Con todas esas herramientas, con el paso a paso que es típico en la actual administración, se propende a revertir la anterior orientación, aquella que se inclinaba a dividir la sociedad entre aportantes y excluidos, según la sugestiva descripción de Pierre Rosanvallon. El sistema actual apunta a la universalidad, como debe ser. “Las prestaciones sociales –añade el citado sociólogo francés– tienen una dimensión de ciudadanía (...) y a su manera dan testimonio de una forma de igualdad. Es por ello que para algunas prestaciones debe conservarse cierta forma de universalidad, aunque se practique una selectividad razonable”.
La remisión a un estimable cientista europeo no es descabellada, porque en muchos de los países de ese continente se han preservado, claro que con modificaciones, los sistemas de protección social. Los sabihondos de estas pampas que hablan del “mundo” ignoran esa circunstancia. Según ellos el mundo es, para casi todas las variables, Estados Unidos. Para los salarios prefieren a China.
La reforma laboral y el proyecto de cambio del régimen previsional van en el mismo sentido, el de desandar los rumbos de desbaratamiento de conquistas de la última década del siglo pasado. Le queda en carpeta la modificación del régimen de accidentes de trabajo, morigerando las tropelías cometidas por las ART, otro engendro pensado sólo en función de la rentabilidad empresaria. La Corte fulminó por inconstitucional la ley vigente, su reemplazo se debate desde hace tiempo, los lo-bbies empresarios ponen trabas y el propio gobierno dilata su presentación.

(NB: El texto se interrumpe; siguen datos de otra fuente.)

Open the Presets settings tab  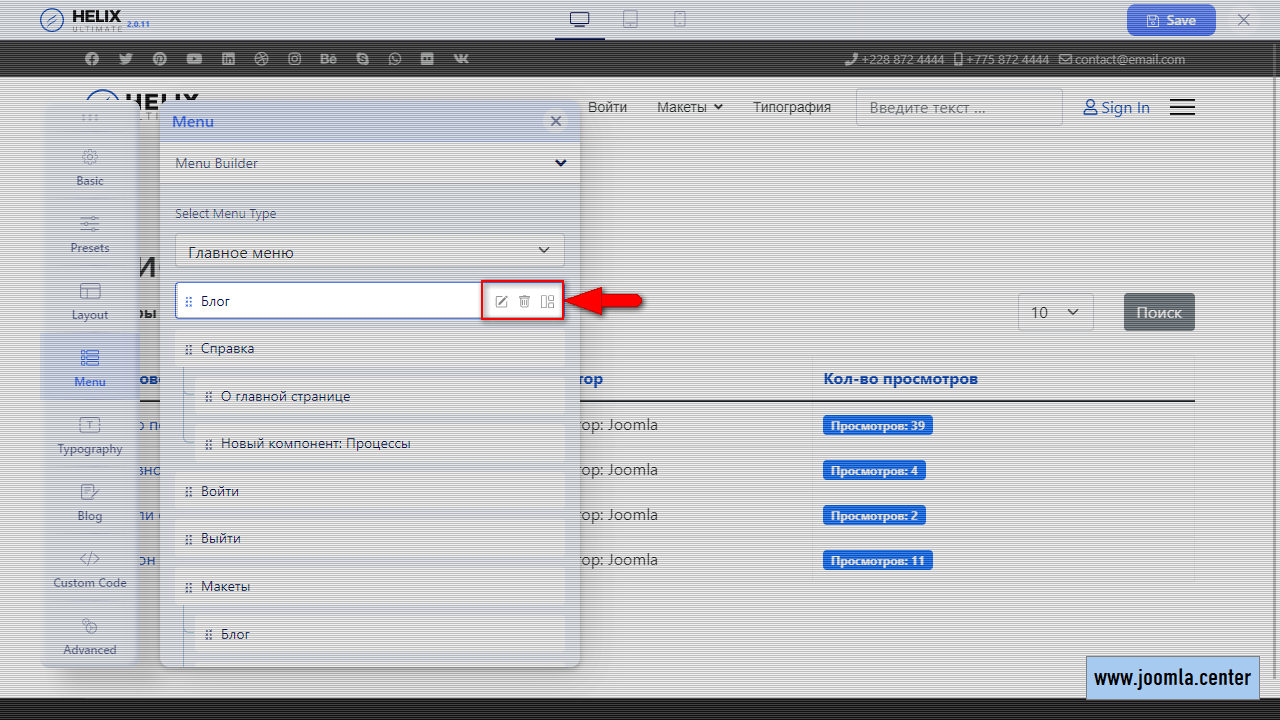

Si honrara el (correcto) mandato tácito de la Corte y su propia decisión inicial, Néstor Kirchner podría terminar su mandato con tres leyes que marcan una interesante reversión institucional.
No se trata de un nuevo paradigma, polar con el anterior, pero sí de un cambio de signo. Esa tendencia requeriría como lógico complemento la demasiado postergada reforma impositiva. Kirchner, como su actual contendiente Roberto Lavagna, siempre receló de esos cambios, en una etapa de bonanza y buena recaudación. El símil con la caja de Pandora presidió sus resquemores. Cuando se haga la semblanza del actual Presidente habría que dar cuenta de que tuvo mejor disposición para abrir la susodicha caja en materia de derechos humanos que en lo que hace a ciertas variables económicas, con las que fue más conservador.
Pero volvamos al nodo de esta columna, la política laboral del Gobierno. Una política reformista, plasmada institucionalmente, que tal vez sea el mejor ropaje de un gobierno. Aunque su retórica, muy a tono con la de la oposición que le tocó, prefiera las autodefiniciones más radicales, más fundacionales, más de trincheras. Así (a todo o nada, en mala hora) se debate en estas pampas donde todavía es un tópico si se jode o no con Perón.